UPDATE: Back on Birth Control (Minutes) After Baby
The furthest thing from your mind in the delivery room? Delivering yet another baby.
To help new moms take charge of their family planning, some insurance plans are covering birth control implants like IUDs immediately after birth. Because of expanding Medicaid coverage nationwide, the service has jumped from being available in zero states to 19 states in just three years.
Still, availability was only part of the reason IUDs were rather inaccessible. Other issues? Discomfort and actually getting around to scheduling the appointment. But a new study out of Stanford University is making implantation easy and painless, testing the use of a long tube of silicone and plastic to insert an IUD into the top portion of the uterus instead of forceps or a doctor’s hands.
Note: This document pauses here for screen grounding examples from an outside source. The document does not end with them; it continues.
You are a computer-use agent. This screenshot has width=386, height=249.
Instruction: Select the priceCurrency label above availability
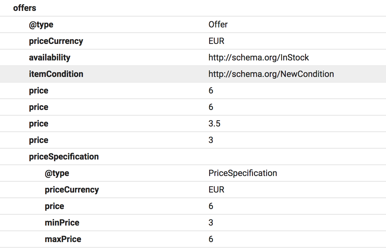click(x=56, y=41)
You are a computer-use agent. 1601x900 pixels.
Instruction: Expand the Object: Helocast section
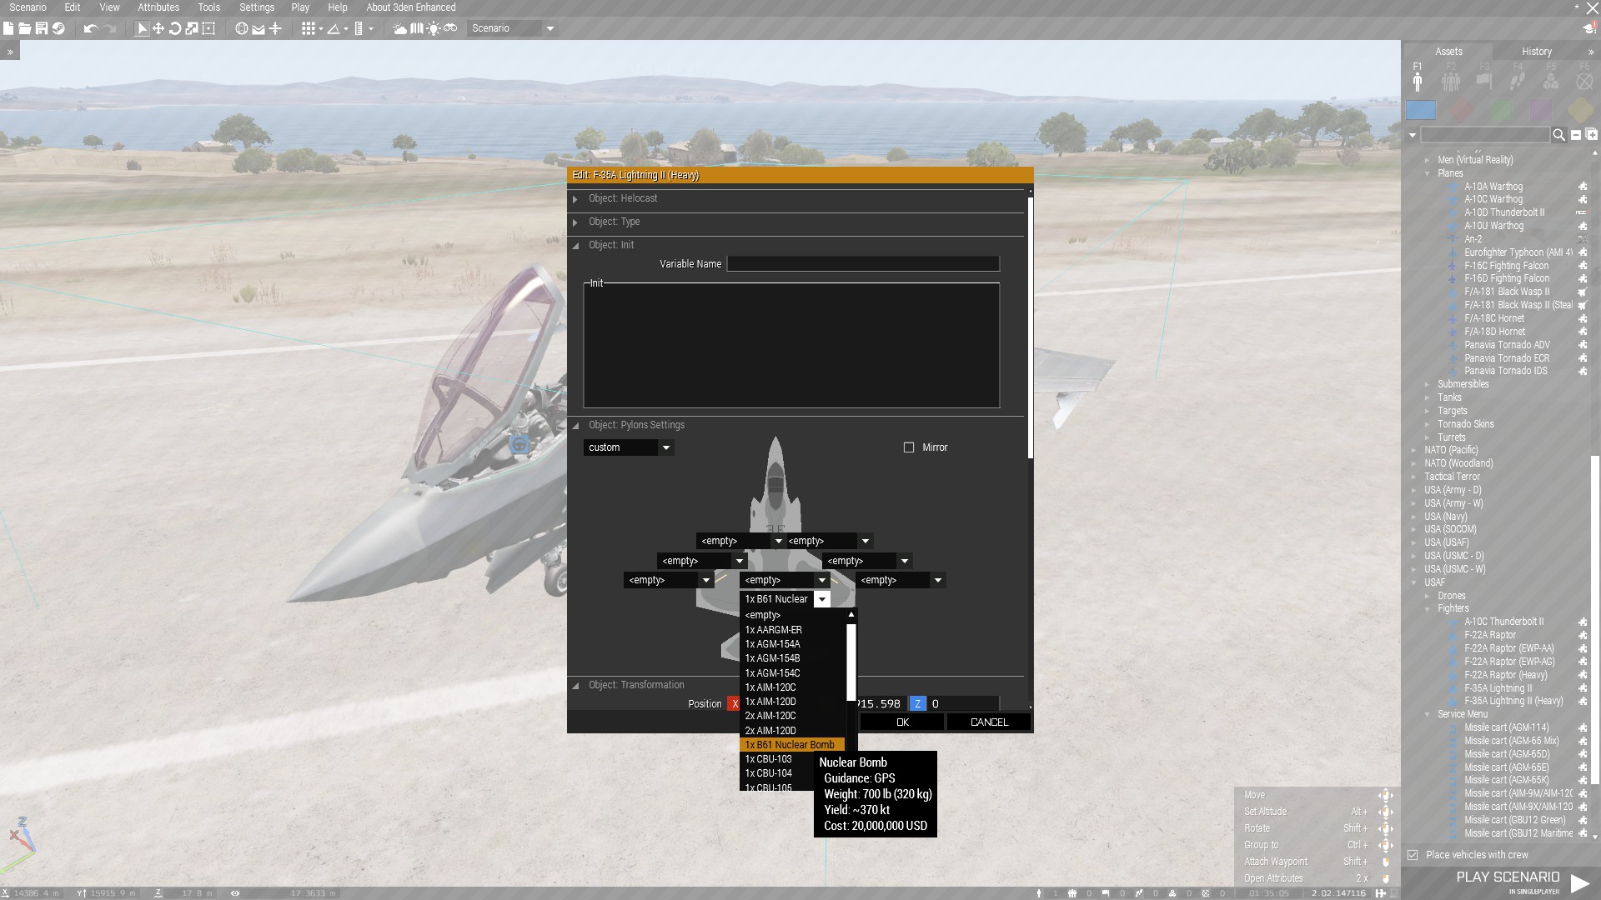575,199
Lead study author Paul Blumenthal, MD, says the immediate postpartum period is the ideal time for inserting an IUD because the cervix is still open, meaning less discomfort for the new mom. And the applicator materials pose less of a risk of infection compared to traditional insertion tools.
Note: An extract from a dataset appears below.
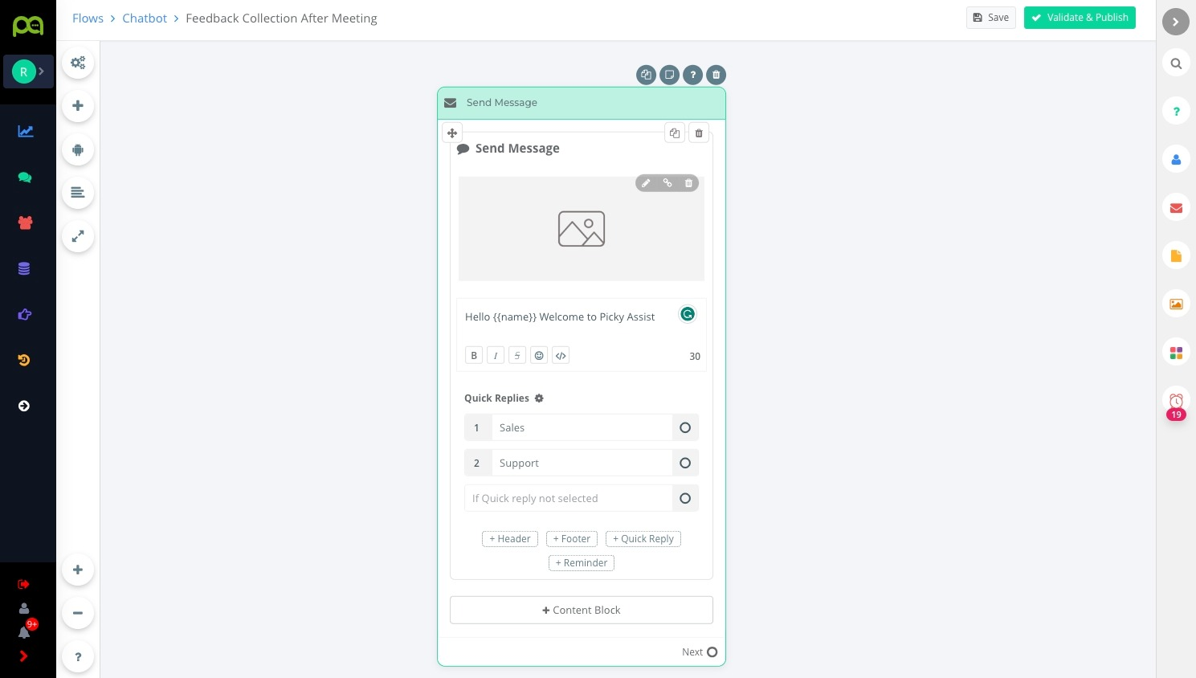Click the edit pencil icon on image
The width and height of the screenshot is (1196, 678).
646,183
Why is the immediate availability of birth control so important? A University of Michigan Health Systems study found 40 to 60 percent of low-income moms who indicated they’d like some sort of birth control implant do not make the necessary follow-up appointment after having a baby, usually because of economic barriers like childcare and transportation.
“Postpartum women have a high risk of unintended pregnancy, partly because less than 10 percent use the most effective forms of contraception,” lead author Michelle Moniz, MD, MSc, says. “Many women’s first choice for birth control is an IUD or implant, which we know are the safest and most effective forms of reversible contraception. The problem is that many postpartum women can’t make it back to the office for an appointment to get one. Our findings suggest that more and more agencies recognize significant benefits to providing this service before women even leave the hospital.”
This service is a more flexible and less permanent alternative to what many insurance policies already cover immediately following birth: having your fallopian tubes tied.
And because of the risks associated with having an unintended second child too close to your first (higher rates of miscarriage, preterm labor and stillbirth), this IUD service is also an important advancement for both mom and baby’s health.